▸ **WHAT IS REQUIRED**
Stop after the line with "Uncheck the 限制颜色"; until then, please copy every line of the records word for word from the first.

[Stored records]
-- Opening Marker --

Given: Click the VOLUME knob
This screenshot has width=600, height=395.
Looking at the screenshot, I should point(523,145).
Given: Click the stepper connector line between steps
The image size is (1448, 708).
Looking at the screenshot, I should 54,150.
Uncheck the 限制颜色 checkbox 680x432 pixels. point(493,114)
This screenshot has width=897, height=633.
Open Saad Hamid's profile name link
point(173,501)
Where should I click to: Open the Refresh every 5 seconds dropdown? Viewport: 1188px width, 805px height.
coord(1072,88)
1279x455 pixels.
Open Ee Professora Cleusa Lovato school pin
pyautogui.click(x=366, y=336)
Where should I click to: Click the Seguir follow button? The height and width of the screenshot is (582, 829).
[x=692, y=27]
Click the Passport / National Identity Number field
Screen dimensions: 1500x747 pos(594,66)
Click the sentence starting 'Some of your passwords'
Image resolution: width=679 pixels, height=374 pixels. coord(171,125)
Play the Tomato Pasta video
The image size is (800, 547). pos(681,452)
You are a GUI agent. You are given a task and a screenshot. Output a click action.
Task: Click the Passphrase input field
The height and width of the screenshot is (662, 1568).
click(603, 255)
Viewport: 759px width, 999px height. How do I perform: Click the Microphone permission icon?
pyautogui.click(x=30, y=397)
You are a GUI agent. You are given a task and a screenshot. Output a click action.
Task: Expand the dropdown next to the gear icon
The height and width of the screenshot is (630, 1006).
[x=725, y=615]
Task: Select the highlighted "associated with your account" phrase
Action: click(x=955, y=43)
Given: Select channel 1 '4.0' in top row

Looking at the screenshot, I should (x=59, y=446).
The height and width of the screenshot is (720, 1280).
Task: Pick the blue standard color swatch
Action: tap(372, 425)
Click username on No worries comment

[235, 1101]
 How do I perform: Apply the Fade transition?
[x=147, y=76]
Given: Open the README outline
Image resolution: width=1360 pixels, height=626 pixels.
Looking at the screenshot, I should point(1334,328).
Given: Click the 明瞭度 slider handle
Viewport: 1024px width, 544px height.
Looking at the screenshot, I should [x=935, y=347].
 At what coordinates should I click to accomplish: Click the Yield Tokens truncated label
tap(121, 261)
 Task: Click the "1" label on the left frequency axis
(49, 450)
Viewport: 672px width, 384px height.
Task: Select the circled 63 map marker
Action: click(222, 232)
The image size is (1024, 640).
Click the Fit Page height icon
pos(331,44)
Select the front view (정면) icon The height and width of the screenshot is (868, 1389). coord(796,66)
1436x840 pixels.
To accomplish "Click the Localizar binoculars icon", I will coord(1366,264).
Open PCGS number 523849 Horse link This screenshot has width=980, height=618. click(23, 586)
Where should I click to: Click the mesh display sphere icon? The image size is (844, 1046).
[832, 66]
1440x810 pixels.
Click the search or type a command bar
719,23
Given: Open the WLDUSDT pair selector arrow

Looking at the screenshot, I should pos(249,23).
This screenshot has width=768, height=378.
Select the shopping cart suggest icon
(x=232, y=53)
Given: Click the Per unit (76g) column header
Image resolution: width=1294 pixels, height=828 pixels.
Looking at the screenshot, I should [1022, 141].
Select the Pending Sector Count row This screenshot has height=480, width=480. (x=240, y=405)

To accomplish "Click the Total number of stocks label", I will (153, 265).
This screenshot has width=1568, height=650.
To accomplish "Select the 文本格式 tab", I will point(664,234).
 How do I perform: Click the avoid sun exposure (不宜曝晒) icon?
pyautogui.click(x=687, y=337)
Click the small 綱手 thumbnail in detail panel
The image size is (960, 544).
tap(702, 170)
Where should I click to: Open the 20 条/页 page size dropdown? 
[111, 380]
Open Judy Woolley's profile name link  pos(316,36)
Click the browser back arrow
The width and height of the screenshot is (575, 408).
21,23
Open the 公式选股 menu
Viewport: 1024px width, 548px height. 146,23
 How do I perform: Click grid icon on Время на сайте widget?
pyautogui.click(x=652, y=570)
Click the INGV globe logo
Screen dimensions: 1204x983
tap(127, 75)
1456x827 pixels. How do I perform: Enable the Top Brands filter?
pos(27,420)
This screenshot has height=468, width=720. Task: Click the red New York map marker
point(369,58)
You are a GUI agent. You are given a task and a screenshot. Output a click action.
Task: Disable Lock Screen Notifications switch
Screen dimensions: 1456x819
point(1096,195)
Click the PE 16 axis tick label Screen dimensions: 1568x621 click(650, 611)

-- Closing Marker --

▸ **EXERCISE RESPONSE**
Given: Click the VOLUME knob
This screenshot has width=600, height=395.
Looking at the screenshot, I should point(523,145).
Given: Click the stepper connector line between steps
The image size is (1448, 708).
Looking at the screenshot, I should 54,150.
Uncheck the 限制颜色 checkbox 680x432 pixels. point(493,114)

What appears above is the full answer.